## RECORDED INFORMATION:
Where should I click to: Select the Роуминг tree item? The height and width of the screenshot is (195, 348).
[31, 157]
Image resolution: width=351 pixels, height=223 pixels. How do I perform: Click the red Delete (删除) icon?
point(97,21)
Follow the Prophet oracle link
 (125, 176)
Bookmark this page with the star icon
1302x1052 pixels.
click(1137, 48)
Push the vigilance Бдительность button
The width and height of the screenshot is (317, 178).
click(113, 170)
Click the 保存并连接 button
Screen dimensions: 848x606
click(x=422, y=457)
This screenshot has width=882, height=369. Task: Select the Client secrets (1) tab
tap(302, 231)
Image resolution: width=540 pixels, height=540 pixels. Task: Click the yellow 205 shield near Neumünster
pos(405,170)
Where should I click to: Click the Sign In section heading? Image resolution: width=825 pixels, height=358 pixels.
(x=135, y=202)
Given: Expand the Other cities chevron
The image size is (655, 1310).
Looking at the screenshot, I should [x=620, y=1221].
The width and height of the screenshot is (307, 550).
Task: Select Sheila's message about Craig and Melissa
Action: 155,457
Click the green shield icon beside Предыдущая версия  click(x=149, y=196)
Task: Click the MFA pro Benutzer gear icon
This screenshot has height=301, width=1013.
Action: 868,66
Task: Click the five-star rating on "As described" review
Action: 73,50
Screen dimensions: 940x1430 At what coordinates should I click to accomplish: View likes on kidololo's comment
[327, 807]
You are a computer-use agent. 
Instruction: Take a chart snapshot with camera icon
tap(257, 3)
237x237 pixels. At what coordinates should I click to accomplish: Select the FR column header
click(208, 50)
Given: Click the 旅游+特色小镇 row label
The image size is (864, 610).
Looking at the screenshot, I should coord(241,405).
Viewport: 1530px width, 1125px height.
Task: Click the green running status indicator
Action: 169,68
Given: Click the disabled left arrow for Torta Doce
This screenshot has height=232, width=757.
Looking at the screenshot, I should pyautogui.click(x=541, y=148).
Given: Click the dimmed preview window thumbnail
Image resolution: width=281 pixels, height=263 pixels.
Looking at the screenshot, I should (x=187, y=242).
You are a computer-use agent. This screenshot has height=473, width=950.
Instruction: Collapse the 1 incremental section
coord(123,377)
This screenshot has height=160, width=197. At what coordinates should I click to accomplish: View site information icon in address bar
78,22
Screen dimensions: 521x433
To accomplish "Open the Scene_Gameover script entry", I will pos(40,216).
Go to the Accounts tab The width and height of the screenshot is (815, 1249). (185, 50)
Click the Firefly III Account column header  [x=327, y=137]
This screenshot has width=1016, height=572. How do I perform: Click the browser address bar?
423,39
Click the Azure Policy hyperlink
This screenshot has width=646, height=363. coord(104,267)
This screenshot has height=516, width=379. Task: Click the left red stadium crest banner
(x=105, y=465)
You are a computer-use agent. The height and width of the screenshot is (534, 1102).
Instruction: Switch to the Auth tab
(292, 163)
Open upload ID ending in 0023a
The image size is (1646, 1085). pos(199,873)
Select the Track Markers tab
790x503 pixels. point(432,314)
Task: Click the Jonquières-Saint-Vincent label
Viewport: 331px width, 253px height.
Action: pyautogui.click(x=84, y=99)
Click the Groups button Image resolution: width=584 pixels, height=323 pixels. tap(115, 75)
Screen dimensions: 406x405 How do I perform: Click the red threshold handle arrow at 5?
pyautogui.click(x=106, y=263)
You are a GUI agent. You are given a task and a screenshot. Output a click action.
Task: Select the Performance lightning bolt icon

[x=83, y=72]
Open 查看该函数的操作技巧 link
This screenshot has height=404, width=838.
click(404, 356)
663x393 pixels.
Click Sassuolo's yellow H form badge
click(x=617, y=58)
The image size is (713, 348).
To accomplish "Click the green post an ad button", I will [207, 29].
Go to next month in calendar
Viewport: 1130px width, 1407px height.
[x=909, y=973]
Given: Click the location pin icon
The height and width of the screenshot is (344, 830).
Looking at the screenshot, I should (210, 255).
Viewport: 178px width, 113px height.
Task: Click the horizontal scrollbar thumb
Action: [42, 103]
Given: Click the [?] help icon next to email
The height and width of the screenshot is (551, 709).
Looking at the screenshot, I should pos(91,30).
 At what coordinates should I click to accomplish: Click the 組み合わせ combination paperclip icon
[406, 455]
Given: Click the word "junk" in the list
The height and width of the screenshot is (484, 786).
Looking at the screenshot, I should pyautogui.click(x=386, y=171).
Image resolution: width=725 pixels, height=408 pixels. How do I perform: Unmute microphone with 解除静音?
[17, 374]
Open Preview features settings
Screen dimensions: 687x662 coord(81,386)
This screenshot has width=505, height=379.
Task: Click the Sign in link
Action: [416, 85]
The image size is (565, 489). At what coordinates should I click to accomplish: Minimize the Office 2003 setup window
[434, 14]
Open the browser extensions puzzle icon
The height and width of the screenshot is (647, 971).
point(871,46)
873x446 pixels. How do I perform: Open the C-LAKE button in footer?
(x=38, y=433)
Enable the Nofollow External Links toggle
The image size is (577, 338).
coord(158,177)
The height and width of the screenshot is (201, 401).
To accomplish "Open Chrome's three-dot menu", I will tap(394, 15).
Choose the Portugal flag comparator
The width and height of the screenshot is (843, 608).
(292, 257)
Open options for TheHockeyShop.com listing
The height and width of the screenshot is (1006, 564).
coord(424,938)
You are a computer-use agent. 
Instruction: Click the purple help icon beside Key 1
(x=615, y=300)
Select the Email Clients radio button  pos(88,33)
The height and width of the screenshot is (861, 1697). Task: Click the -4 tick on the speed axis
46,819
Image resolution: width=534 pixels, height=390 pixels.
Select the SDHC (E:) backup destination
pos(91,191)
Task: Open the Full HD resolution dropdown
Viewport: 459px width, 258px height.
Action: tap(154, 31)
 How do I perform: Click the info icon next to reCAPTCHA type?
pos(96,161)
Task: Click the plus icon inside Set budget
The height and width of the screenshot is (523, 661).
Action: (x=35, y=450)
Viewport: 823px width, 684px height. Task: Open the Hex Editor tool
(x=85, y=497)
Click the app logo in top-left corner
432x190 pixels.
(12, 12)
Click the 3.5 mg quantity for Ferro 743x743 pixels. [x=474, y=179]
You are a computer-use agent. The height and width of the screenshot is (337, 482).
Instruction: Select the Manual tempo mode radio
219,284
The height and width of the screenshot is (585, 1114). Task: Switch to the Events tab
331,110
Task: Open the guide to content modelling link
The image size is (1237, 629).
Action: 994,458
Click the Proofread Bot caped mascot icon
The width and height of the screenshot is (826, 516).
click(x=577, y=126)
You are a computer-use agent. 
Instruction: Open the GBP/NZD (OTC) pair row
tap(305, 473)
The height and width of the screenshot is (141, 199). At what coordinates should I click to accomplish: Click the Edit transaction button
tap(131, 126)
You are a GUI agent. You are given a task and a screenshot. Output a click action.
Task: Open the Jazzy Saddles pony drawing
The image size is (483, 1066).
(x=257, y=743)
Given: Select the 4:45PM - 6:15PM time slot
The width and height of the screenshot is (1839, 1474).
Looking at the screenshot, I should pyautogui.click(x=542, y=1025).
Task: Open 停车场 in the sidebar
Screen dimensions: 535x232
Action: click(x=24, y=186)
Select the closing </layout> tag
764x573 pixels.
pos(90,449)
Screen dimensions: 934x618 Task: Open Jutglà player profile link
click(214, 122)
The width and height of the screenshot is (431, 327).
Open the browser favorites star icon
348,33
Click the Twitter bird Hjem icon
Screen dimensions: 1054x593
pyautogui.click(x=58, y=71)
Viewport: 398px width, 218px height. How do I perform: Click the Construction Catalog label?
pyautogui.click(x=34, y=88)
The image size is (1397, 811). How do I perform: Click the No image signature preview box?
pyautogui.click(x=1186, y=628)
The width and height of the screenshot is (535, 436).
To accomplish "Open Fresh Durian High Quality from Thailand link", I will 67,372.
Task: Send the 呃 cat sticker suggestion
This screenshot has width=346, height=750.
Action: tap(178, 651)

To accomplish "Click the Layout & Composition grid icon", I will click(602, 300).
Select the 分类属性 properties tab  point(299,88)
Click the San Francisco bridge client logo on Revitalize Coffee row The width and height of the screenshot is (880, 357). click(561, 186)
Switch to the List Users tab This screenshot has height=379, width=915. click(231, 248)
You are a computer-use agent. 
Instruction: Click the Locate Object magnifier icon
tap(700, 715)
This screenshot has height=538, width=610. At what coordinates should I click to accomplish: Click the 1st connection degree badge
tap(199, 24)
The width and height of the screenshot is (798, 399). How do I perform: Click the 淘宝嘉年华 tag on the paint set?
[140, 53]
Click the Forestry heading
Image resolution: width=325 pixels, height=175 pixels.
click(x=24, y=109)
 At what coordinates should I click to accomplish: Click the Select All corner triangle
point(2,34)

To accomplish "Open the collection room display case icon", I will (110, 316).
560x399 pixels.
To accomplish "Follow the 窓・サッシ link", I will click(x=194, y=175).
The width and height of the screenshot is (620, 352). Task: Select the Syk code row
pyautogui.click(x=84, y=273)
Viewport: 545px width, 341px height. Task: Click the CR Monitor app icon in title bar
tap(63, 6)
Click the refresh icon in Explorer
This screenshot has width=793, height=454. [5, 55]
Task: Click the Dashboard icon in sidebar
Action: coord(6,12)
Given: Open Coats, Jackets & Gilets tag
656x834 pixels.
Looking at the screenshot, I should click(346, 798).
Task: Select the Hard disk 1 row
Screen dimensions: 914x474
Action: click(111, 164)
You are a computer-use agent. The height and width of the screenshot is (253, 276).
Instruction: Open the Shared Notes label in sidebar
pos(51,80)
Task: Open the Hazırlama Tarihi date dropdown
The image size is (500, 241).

## TO DO:
For the listing above, print only the lines starting at the line containing "Task: Click the Jonquières-Saint-Vincent" and ending at the line containing "The height and width of the screenshot is (201, 401).", exactly, both included.

## EXERCISE SOLUTION:
Task: Click the Jonquières-Saint-Vincent label
Viewport: 331px width, 253px height.
Action: pyautogui.click(x=84, y=99)
Click the Groups button Image resolution: width=584 pixels, height=323 pixels. tap(115, 75)
Screen dimensions: 406x405 How do I perform: Click the red threshold handle arrow at 5?
pyautogui.click(x=106, y=263)
You are a GUI agent. You are given a task and a screenshot. Output a click action.
Task: Select the Performance lightning bolt icon

[x=83, y=72]
Open 查看该函数的操作技巧 link
This screenshot has height=404, width=838.
click(404, 356)
663x393 pixels.
Click Sassuolo's yellow H form badge
click(x=617, y=58)
The image size is (713, 348).
To accomplish "Click the green post an ad button", I will [207, 29].
Go to next month in calendar
Viewport: 1130px width, 1407px height.
[x=909, y=973]
Given: Click the location pin icon
The height and width of the screenshot is (344, 830).
Looking at the screenshot, I should (210, 255).
Viewport: 178px width, 113px height.
Task: Click the horizontal scrollbar thumb
Action: [42, 103]
Given: Click the [?] help icon next to email
The height and width of the screenshot is (551, 709).
Looking at the screenshot, I should pos(91,30).
 At what coordinates should I click to accomplish: Click the 組み合わせ combination paperclip icon
[406, 455]
Given: Click the word "junk" in the list
The height and width of the screenshot is (484, 786).
Looking at the screenshot, I should pyautogui.click(x=386, y=171).
Image resolution: width=725 pixels, height=408 pixels. How do I perform: Unmute microphone with 解除静音?
[17, 374]
Open Preview features settings
Screen dimensions: 687x662 coord(81,386)
This screenshot has width=505, height=379.
Task: Click the Sign in link
Action: [416, 85]
The image size is (565, 489). At what coordinates should I click to accomplish: Minimize the Office 2003 setup window
[434, 14]
Open the browser extensions puzzle icon
The height and width of the screenshot is (647, 971).
point(871,46)
873x446 pixels. How do I perform: Open the C-LAKE button in footer?
(x=38, y=433)
Enable the Nofollow External Links toggle
The image size is (577, 338).
coord(158,177)
The height and width of the screenshot is (201, 401).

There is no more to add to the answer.